I know this is a dupe, but searching for python list on any search engine gives predictably poor results, with most people just saying that linked lists are unneeded in python (pfft!).
PS: I need to insert and remove from anywhere in the list, not just the ends.
OK, you asked for it: I need to maintain an ordered list of several hundred thousand entries. I will iterate over the list forwards (one by one), using a visitor on each entry, starting from the beginning or a position found by a binary search. When an entry matching a predicate is found it is removed from the list, and then, another binary search is performed on a subset of the list beginning from the removed entry's previous position, until a position determined statistically beforehand. Ignoring the error condition, the modified entry may be used to create another linked list which is spliced into the new position found through the second binary search. Iteration is continued from the position where the entry was removed. On occasion, several thousand contiguous ordered entries may be added to/removed from any place in the list. Sometimes several thousand non-contiguous entries must be searched for and removed incrementally.
python's list is unnacceptable as the cost of insertion/removal is prohibitive, and the minor gains in speed for the binary search are totally irrelevant to the total cost. Our in house tests confirm this.
if I have neglected any detail perhaps I can e-mail you a copy of my company's non-disclosure agreement and I can privately correspond with you on the matter. sarcasm.end().
Here's a blog post sharing your pain. It includes an implementation of a linked list and a performance comparison.

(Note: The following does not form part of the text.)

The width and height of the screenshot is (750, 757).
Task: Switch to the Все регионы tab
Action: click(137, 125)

blist would be better, though (from here)?
The use cases where the BList is slightly slower than Python's list are as follows (O(log n) vs. O(1)):
- A large list that never changes length.
- A large lists where inserts and deletes are only at the end of the list (LIFO).

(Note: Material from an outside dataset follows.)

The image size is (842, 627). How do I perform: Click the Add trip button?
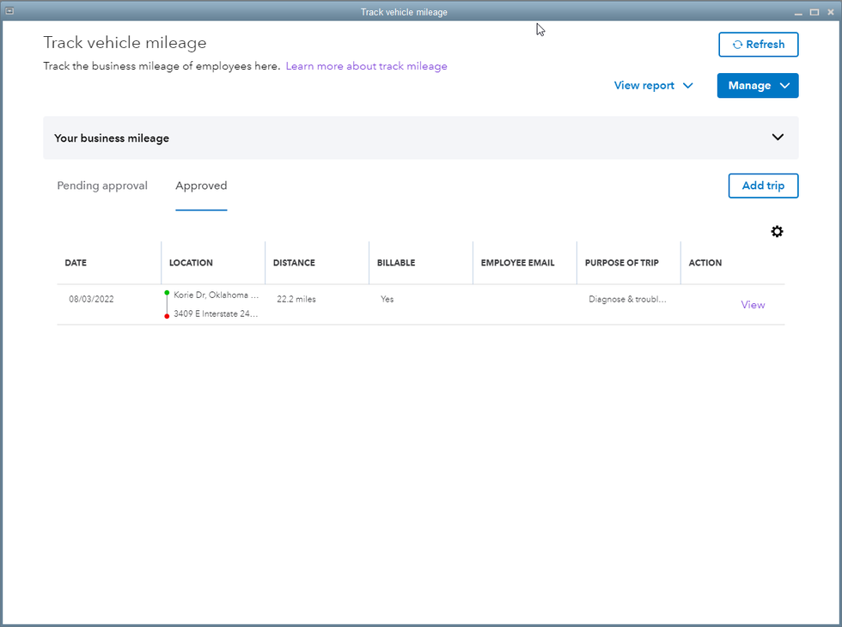point(763,186)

With that disclaimer out of the way, here are some of the use cases where the BLists is dramatically faster than the built-in list:
- Insertion into or removal from a large list (O(log n) vs. O(n))
- Taking large slices of large lists (O(log n) vs O(n))
- Making shallow copies of large lists (O(1) vs. O(n))
- Changing large slices of large lists (O(log n + log k) vs. O(n + k))
- Multiplying a list to make a large, sparse list (O(log k) vs. O(kn))
Note that it's actually implemented as a B+ tree, allowing great performance for all those operations.